I even decided to try the Windows approach. I used Slackware's package management tools and removed sendmail completely, and reinstalled it. Same result. Downloaded the latest sendmail sources, compiled it and installed it. Same result. I installed an earlier version of sendmail that doesn't split the smmsp and sm-mta. 8.11.7. Same result. Blew it away, reinstall latest sendmail from scratch. Same result.

Then I tried the real Windows approach. I backed up, formatted my system and reinstalled from scratch. Same result. What was going on? This was insane.

Eventually, I got so angry I sat down and checked every single thing, every single step in the path. I checked the logs of fetchmail, and everything it did. I watched sendmail as it did its thing. I checked the sendmail source for what caused the "lost input channel from IDENT" error. There's three or four causes for the error. My problem appeared to be coming after identd returned a valid result, and sendmail went to do something else but got an error, and it all got reported as if identd was the problem. So I went through the sendmail installation notes, and checked everything to do with my sendmail installation, and I found the problem. I don't know how it happened, I don't know how it survived a complete reinstall.

The Solution

My mail spool file had incorrect ownership. /var/spool/mail/hgriggs had group users and not group mail. Changing the group back to mail fixed the problem completely. So after sendmail did the ident and got back a correct answer, it went to open my mail spool file, got an open error because of ownership permission problems, and reported back as if it was still an IDENT problem. But that doesn't explain the long timeout. Does it retry many times? was it really identd trying to do things with the mail spool file? I'm not sure which one now, but I know how to fix the problem.

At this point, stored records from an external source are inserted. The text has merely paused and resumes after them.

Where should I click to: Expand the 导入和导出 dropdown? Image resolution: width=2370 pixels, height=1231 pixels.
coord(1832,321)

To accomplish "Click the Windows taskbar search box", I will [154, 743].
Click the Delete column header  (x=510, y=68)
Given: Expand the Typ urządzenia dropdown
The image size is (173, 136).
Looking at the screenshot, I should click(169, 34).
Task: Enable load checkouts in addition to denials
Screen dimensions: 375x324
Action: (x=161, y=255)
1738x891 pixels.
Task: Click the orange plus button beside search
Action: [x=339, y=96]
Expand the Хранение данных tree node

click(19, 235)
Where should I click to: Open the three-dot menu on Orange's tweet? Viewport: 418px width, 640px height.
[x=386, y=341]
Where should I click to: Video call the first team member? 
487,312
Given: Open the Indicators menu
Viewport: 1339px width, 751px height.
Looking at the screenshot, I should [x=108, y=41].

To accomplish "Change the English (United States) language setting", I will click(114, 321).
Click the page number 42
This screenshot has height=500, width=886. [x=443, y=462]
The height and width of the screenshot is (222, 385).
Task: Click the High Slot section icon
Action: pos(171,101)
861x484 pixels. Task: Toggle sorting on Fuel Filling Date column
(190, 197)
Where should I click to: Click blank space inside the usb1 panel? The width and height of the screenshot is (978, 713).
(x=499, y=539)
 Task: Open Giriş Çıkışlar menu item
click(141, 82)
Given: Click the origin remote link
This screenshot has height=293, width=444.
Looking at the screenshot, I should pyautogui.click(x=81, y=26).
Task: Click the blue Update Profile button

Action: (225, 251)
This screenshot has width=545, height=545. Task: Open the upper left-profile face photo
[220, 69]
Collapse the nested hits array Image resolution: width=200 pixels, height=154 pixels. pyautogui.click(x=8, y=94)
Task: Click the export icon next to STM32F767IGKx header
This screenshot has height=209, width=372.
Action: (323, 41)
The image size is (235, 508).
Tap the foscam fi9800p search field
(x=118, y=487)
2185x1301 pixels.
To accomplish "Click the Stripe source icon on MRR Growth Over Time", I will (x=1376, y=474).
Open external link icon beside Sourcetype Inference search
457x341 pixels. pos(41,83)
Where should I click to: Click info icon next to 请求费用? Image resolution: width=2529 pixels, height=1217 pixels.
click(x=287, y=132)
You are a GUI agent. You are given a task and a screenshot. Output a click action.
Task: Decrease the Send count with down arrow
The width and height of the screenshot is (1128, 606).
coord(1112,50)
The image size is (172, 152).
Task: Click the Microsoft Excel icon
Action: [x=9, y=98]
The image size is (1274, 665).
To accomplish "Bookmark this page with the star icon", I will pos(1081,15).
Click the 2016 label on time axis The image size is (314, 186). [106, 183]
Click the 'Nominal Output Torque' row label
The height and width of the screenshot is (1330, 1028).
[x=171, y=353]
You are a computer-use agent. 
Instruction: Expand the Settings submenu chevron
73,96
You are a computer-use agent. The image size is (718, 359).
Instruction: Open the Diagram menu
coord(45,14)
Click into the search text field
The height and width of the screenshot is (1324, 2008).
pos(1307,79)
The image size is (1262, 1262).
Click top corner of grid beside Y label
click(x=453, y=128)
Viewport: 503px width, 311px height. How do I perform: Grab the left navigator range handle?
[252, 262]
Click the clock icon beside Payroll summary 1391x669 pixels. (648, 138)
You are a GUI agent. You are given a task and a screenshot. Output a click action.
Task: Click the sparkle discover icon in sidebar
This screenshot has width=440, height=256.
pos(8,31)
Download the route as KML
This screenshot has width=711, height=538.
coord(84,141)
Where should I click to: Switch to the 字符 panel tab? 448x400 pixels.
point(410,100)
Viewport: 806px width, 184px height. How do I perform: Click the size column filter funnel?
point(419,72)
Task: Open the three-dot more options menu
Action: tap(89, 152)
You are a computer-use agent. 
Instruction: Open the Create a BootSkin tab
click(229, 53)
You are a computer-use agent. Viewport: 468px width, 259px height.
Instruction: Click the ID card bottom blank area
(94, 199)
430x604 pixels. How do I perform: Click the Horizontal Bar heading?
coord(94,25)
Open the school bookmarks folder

How did it get the wrong group ownership? I don't know. More importantly, how did it get the wrong group ownership after a full reinstall of Slackware? Again, I don't know. But it did. And that's what caused me all the grief. Setting correct group ownership solved the entire problem immediately.

A long time ago, I read in Æleen Frisch's book Essential System Administration that 99% of Unix problems are permission problems. Which includes ownership problems. Maybe I mis-remember the percentage value, but over the years that saying has proved itself again and again. Permissions and ownership prove to be the source of many of my problems. Maybe one day I'll stop causing them. But every time I find one problem and fix it, I gain a lot more knowledge. Tracking this error down gave me a lot of knowledge that I am grateful for. It makes it easier to track down other problems.